I also get the ‘whatever you want’ line.  Makes me wanna SCREAM! Like, can’t you make a decision for once?! Does everything have to be left up to me??? We started off in this together, but it very quickly turned into MY project.   Which is a hard project to keep up with when my initial plan was to just hop a plane to vegas…

Just keep in mind, there’s certain things you don’t necessarily NEED.  Like, if he’s the one insisting on a videographer, then that’s something he needs to worry about.  And if he never gets around to booking one, oh well…

Sorry, I dont have much advice to give, but I would definitely keep pushing him to talk to his parents.  this is definitely a time where any help (big or small) comes in handy!

Post # 9
Member
486 posts
Helper bee
  • Wedding: May 2011

Yes over stupid stuff like RSVPs and our 1st dance.

Post # 11
Member
206 posts
Helper bee
  • Wedding: September 2011

I found myself getting very frustrated and resentful towards my FI a few months back when we still had a lot of planning to do and he was not taking the initiative to do anything himself.  I should mention I work full time and he is currently unemployed, which added to my resentfulness.  I eventually snapped and told him that I needed him to take a more active role in planning so that I wouldn’t get overwhelmed.  It wasn’t the most graceful way to ask for help, but it seemed to work.

I have found that if I want FI to do something for the wedding I have to tell him exactly what I want him to do.  When we were looking at DJs, I gave him four names and told him I needed him to call them that day and ask about pricing.  It was a clear request, not unreasonable, and something he is interested in.  It feels a little like giving him homework, but this way he knows what I feel needs to get done and he can find ways to help.

I would tell your FI how stressed planning is making you feel and ask him to put more effort into giving you feedback and planning things.  He may not understand all the things that need to get done or how long it takes to get all of these things done.

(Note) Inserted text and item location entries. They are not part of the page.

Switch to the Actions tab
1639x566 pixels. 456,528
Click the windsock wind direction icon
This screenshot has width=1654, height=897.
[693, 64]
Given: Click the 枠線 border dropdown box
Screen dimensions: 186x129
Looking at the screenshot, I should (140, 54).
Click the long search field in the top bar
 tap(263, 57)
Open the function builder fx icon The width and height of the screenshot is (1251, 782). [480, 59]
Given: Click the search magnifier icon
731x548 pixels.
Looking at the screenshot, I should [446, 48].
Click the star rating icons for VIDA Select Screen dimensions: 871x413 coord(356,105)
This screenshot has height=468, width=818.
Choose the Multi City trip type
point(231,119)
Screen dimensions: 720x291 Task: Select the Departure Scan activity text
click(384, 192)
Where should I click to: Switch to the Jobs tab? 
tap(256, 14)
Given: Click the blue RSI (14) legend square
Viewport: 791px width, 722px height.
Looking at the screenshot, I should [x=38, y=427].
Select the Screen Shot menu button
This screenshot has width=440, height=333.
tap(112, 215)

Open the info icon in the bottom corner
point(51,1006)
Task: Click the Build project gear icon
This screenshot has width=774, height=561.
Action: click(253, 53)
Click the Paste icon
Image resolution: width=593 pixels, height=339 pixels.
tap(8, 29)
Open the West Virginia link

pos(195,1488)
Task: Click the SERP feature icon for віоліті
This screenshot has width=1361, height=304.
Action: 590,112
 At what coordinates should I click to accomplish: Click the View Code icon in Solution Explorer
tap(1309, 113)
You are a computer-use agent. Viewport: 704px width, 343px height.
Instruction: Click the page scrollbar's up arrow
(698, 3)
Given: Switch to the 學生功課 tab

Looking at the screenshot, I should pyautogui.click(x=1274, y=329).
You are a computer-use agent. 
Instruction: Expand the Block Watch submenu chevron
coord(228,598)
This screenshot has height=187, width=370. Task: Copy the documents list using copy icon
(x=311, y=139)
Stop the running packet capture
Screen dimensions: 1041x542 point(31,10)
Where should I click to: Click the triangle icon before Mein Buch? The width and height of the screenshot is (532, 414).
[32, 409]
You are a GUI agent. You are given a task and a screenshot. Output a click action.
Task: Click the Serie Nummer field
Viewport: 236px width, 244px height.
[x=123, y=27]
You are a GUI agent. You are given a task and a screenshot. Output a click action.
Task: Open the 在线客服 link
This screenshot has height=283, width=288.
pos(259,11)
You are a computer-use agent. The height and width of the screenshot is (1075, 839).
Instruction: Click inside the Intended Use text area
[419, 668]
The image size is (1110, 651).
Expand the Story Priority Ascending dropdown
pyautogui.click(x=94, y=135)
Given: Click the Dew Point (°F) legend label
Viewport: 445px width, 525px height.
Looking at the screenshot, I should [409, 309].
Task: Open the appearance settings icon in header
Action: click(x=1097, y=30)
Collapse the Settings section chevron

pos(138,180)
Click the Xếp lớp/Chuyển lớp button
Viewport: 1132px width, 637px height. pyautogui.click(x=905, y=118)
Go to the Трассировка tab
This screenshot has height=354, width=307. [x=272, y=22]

Good luck, I hope you feel less stressed soon!

Post # 12
Member
151 posts
Blushing bee
  • Wedding: November 2011

I don’t have any advice, but I just wanted to say that you are definitely not alone. My godsister got married last July, and the very first thing she said about planning the wedding (after the fact, of course) was: “I’m so glad it’s over! [Husband] and I have never fought so much over anything before; I almost wanted to break up with him at times.” And she wasn’t joking.

Post # 13
Member
445 posts
Helper bee
  • Wedding: October 2011

FI was frustrated with me a little because I haven’t done the hemming on his pants..it has been 4 months since I told him I would..so he wanted to take it to a tailor to do it…anyways..i’ve been busy so it got shoved drown my to-do list. 🙂

I’m in school finishing up my research paper and preparing for a comprehensive example while working full time and 5+ months from the wedding!  It has taken a toll on me.  Seeing me stress, FI stepped up to help a bit.  I noticed it works better when I am specific on what I needed done and give him a reasonable timeline.  I asked him to create and print out he save the date by end of this month..and they’re on their way to us!  After that, I asked him to look for our first dance song and we found something we both like…he even youtube for videos we can learn the dances from.  Guys really don’t want to make the big decisions when it comes to wedding, but giving them a list of things and showing them how you want done will help them get started. Hope this helps.